Cause — the import source's reconciliation policy is human-approval. Under that policy a rescan does not mutate entities; it writes per-entity diffs into pending drift proposals for a human to approve. (New entities are still created directly — creation is non-destructive.) The other policy, auto-update (the default), applies incoming source state directly.

Fix

  • If you expect re-imports to apply automatically, confirm the source uses auto-update.
  • If the source is intentionally human-approval, approve the pending proposal to apply the diff (or reject to discard it). Proposals are surfaced per source via the import-sources drift rollup; approving applies the stored diff and re-stamps the entity.
  • A repeated rescan supersedes older pending proposals for the same entity, so a cron-driven rescan loop won't pile up zombie proposals.

The graph disagrees with my state

Symptom — an entity's properties, relationships, or lifecycle state in Terrantula don't match your Terraform.

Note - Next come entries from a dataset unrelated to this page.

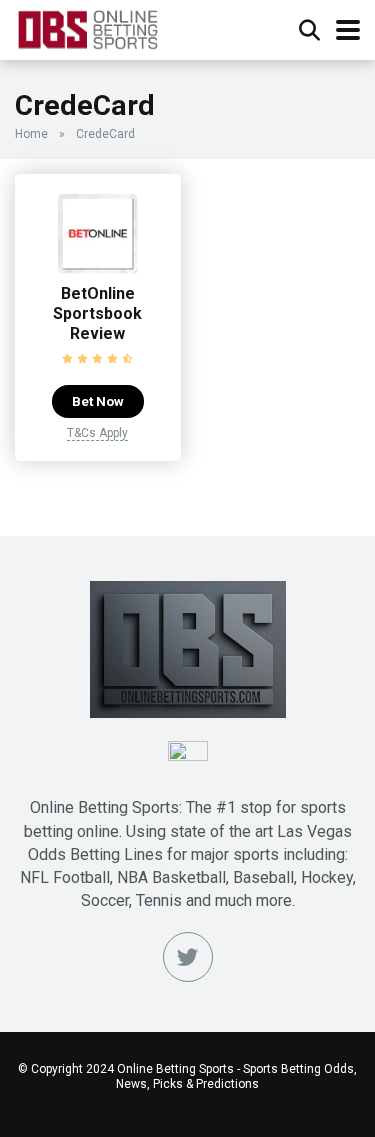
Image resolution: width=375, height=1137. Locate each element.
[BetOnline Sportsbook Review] (98, 268)
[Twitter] (188, 957)
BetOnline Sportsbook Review (97, 313)
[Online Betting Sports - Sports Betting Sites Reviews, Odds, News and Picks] (87, 27)
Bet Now (98, 401)
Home (31, 134)
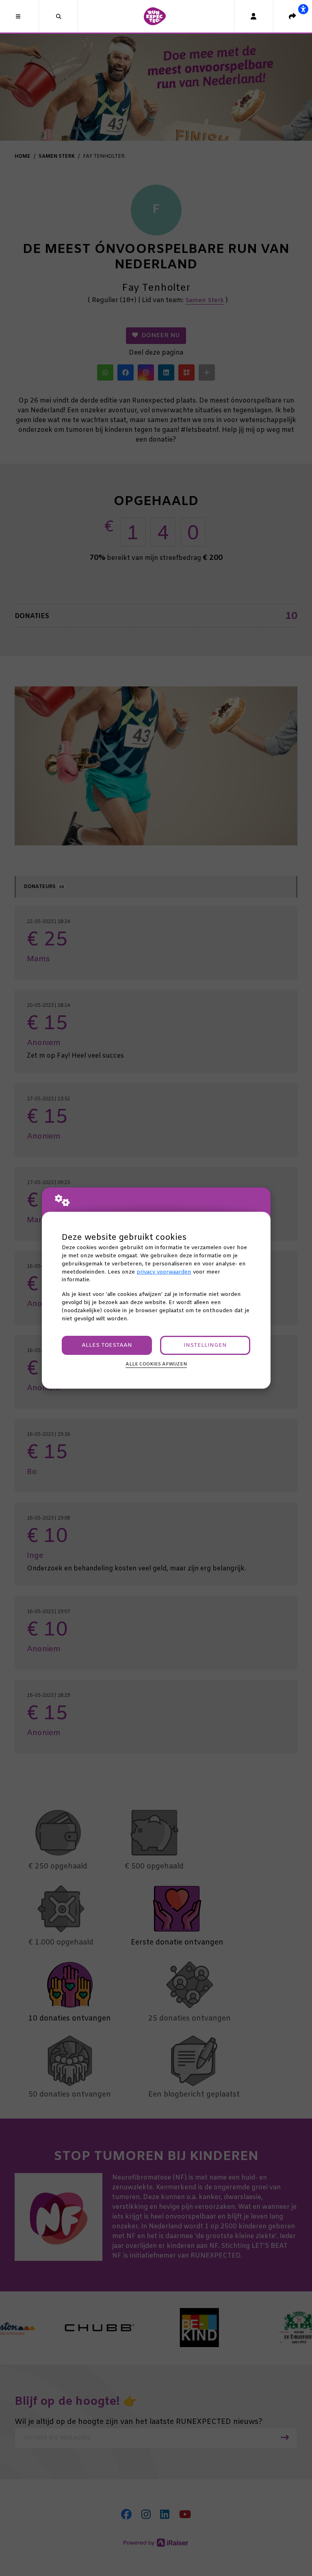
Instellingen (205, 1345)
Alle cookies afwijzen (156, 1364)
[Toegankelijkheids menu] (303, 9)
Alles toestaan (107, 1345)
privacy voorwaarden (163, 1272)
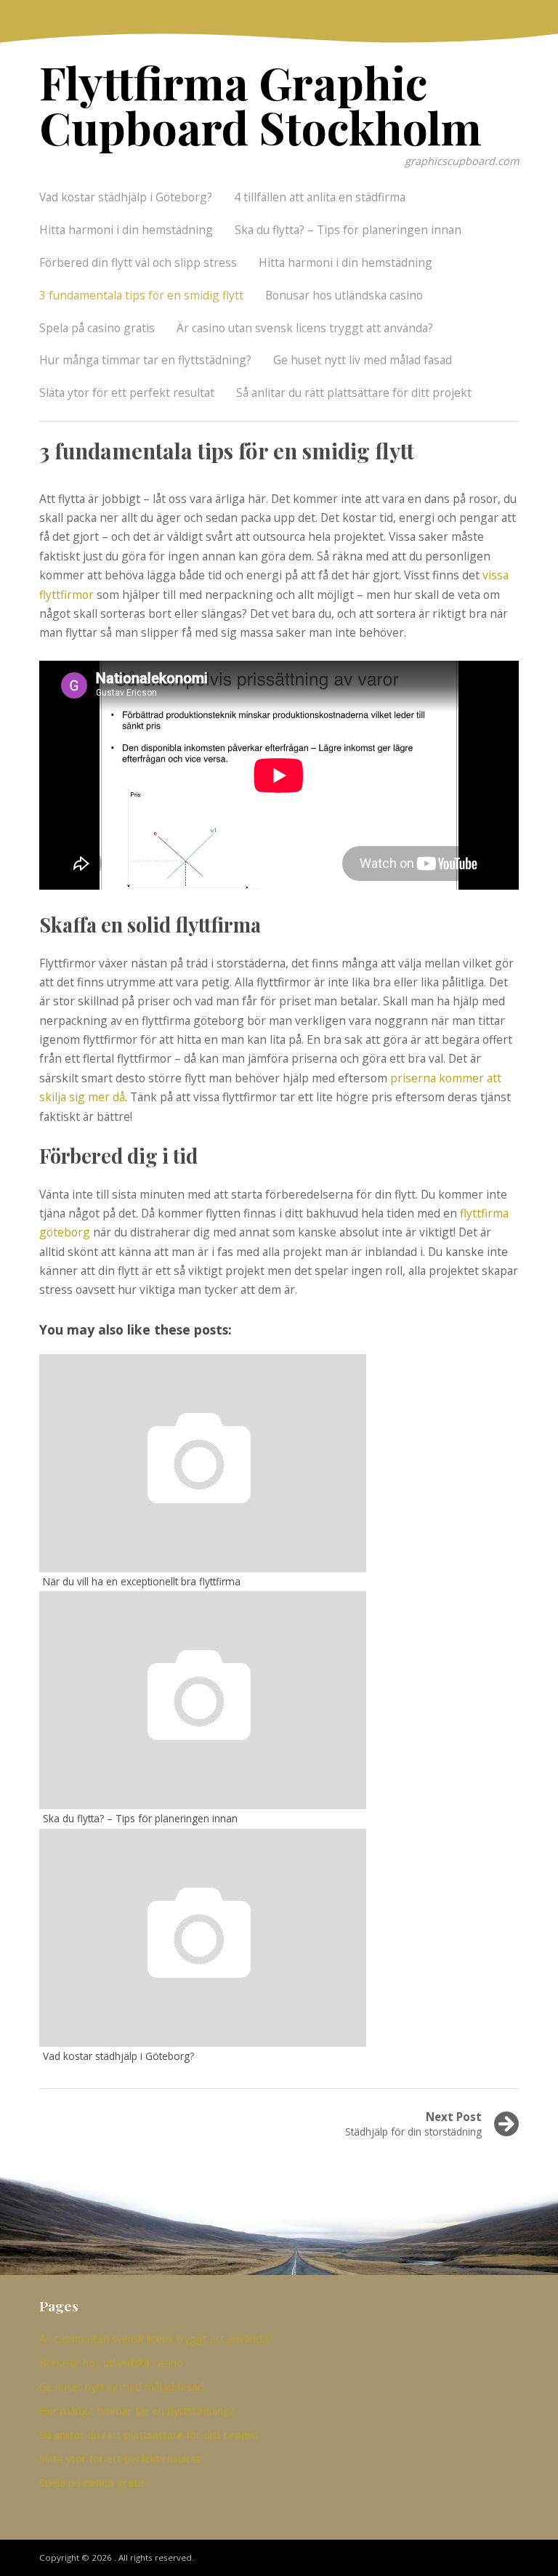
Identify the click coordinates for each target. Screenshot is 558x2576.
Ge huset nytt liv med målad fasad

Cause — the graph reflects the last ingested state. If your Terraform changed after the last import (someone applied a change, added/removed a resource), the graph is simply behind.

Fix — re-ingest. Pull fresh state and re-import:

terraform state pull > terraform.tfstate
terrantula import terraform --state terraform.tfstate --config terrantula.yaml

Do not try to fix the discrepancy by editing the entity in the dashboard — the UI is read-only and can't write entity properties, lifecycle states, or relationships. The correct direction is source → Terrantula (re-import) for observed state, and Terrantula → source → your CI (an Action's PR) for intended changes.

Keeping drift visible automatically

Symptom — you want drift surfaced continuously, not only when you remember to re-import.

Cause — Terrantula does not ship a built-in scheduler. Rescan is a plain HTTP endpoint your own scheduler calls.

Fix — wire any self-hosted scheduler (cron, a GitHub Actions / GitLab CI schedule, an Atmos workflow, a systemd timer) to re-read the source and re-import on an interval. Because import terraform / import-atmos register and refresh the import-source record on every run, a scheduled re-import gives you an updated drift rollup with no glue code. This path runs entirely against the Apache 2.0 backend — no SaaS dependency.

Rescan is observational — it never provisions

A rescan applies declarative entity state against Terrantula's catalog so the graph matches what the source reports. It never runs terraform apply. Actual infrastructure changes still flow through Actions → PRs → your CI.

Pre-existing entities don't appear in a drift rollup

Symptom — entities imported before import-source tracking existed don't show in a per-source drift rollup, even though they appear under GET /entities?driftStatus=….

Cause — those entities were sync-stamped but have no registered import-source row, so the per-source rollup (which matches on source_uri) skips them. The direct driftStatus filter still works.

Fix — re-run import terraform / import-atmos once against the same source. Registration is idempotent on (project, env, source URI) and backfills the row on the next run, after which the entities appear in the source's drift rollup.